── SUPPLIED DATA

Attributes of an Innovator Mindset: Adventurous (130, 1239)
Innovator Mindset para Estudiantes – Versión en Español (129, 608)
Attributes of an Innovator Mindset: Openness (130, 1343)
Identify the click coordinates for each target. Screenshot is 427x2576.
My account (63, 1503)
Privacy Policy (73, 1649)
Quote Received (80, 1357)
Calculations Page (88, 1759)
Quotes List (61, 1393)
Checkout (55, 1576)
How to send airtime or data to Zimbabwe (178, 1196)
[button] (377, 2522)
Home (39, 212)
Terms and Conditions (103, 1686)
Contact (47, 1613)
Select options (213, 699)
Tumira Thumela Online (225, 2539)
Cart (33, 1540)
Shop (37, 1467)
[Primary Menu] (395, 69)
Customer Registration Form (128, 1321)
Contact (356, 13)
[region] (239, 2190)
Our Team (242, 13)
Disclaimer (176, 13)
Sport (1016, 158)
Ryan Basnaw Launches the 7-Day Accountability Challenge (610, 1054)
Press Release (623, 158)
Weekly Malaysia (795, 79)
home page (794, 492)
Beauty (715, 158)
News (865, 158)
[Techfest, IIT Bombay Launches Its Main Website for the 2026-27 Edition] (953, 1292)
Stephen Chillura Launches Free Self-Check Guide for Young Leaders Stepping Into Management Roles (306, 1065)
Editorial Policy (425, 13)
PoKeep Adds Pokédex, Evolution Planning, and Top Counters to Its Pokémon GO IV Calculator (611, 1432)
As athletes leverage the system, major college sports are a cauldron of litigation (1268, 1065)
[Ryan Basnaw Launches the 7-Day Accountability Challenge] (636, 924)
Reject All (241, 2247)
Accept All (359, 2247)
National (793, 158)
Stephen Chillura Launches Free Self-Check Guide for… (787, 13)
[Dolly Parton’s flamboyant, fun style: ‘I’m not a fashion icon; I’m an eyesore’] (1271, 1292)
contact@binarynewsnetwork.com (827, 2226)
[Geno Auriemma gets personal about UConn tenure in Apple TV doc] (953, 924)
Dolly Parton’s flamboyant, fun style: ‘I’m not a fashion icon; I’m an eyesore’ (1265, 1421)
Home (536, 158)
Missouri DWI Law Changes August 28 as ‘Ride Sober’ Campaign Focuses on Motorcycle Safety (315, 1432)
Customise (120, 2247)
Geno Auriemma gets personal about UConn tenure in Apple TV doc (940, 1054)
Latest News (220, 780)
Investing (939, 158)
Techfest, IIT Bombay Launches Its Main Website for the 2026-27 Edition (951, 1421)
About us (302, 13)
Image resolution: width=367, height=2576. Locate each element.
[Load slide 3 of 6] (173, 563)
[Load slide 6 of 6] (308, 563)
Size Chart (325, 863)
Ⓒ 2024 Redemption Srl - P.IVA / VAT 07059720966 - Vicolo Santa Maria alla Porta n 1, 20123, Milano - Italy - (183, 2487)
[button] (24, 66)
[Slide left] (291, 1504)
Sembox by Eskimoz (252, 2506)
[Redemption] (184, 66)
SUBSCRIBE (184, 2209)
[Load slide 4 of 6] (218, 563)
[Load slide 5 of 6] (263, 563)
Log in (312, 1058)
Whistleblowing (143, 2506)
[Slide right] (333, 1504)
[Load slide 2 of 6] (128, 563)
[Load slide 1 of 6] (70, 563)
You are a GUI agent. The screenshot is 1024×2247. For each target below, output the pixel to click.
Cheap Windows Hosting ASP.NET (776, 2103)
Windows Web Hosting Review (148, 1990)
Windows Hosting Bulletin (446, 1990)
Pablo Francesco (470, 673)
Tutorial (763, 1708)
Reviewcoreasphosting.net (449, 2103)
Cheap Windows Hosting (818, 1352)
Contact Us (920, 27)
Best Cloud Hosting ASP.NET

────

[PROBLEM STATEMENT]
Nothing should appear in the output except the lines from the one with "[Slide right] (333, 1504)" through the end of the records above, copied exactly.

[TASK SOLUTION]
[Slide right] (333, 1504)
[Load slide 2 of 6] (128, 563)
[Load slide 1 of 6] (70, 563)
You are a GUI agent. The screenshot is 1024×2247. For each target below, output the pixel to click.
Cheap Windows Hosting ASP.NET (776, 2103)
Windows Web Hosting Review (148, 1990)
Windows Hosting Bulletin (446, 1990)
Pablo Francesco (470, 673)
Tutorial (763, 1708)
Reviewcoreasphosting.net (449, 2103)
Cheap Windows Hosting (818, 1352)
Contact Us (920, 27)
Best Cloud Hosting ASP.NET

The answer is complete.